In 2015, the percentage of books about people of color increased to 20 percent and last year it went up to 28 percent, the highest on record and maybe the highest ever. (The number of books written by people of color remains low, about 6 percent in 2016.)

That’s important, according to scholars, because the messages children absorb about themselves and the world around them from books can have lasting impacts.

“To see yourself stereotyped, to be caricatured, suggests you are less than human,” Nel said.

And to not see yourself at all? “Imagine growing up in a world where everyone tells you reading is important, books are important, and you are not represented there,” Martin said. “You grow up thinking you must not count.”

Nel said that’s why he wrote “Was the Cat in the Hat Black?” — not to bash Seuss, but to give people a more complex understanding of the author and to show them how racism circulates in children’s literature.
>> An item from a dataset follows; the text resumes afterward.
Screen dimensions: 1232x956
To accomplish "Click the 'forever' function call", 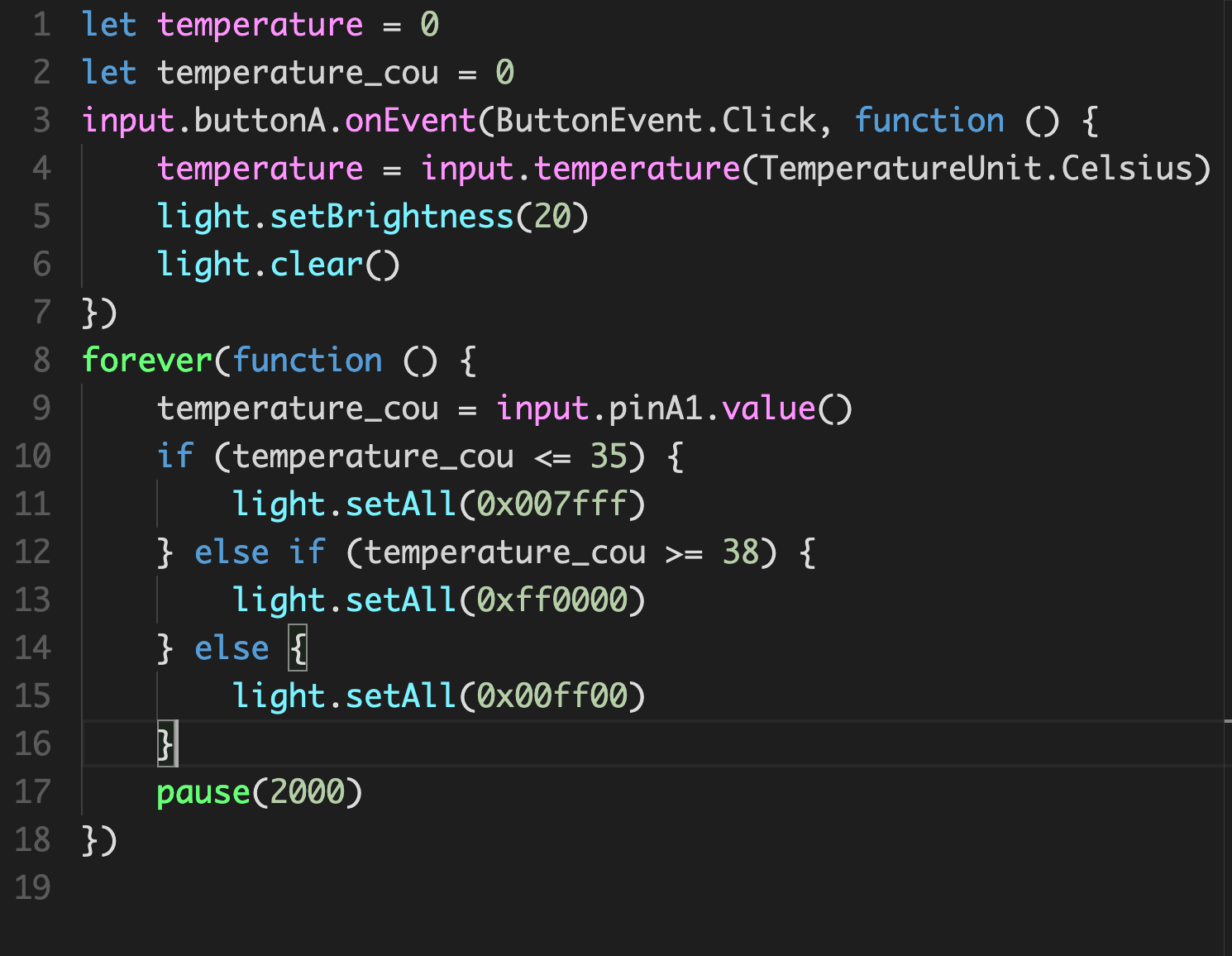I will click(147, 361).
To spark a conversation.

“The world moves on,” he said. “It shouldn’t surprise us that the books we loved as children and have not thought that deeply about contain ideas and images that we might not want to perpetuate, especially if we are slightly more enlightened than we were 60 or 70 years ago.”

And in some ways, the recent uproars and the ongoing re-evaluation of the books may be just what the doctor ordered. According to Seuss Enterprises, he “would have loved to be a part of this dialogue for change.”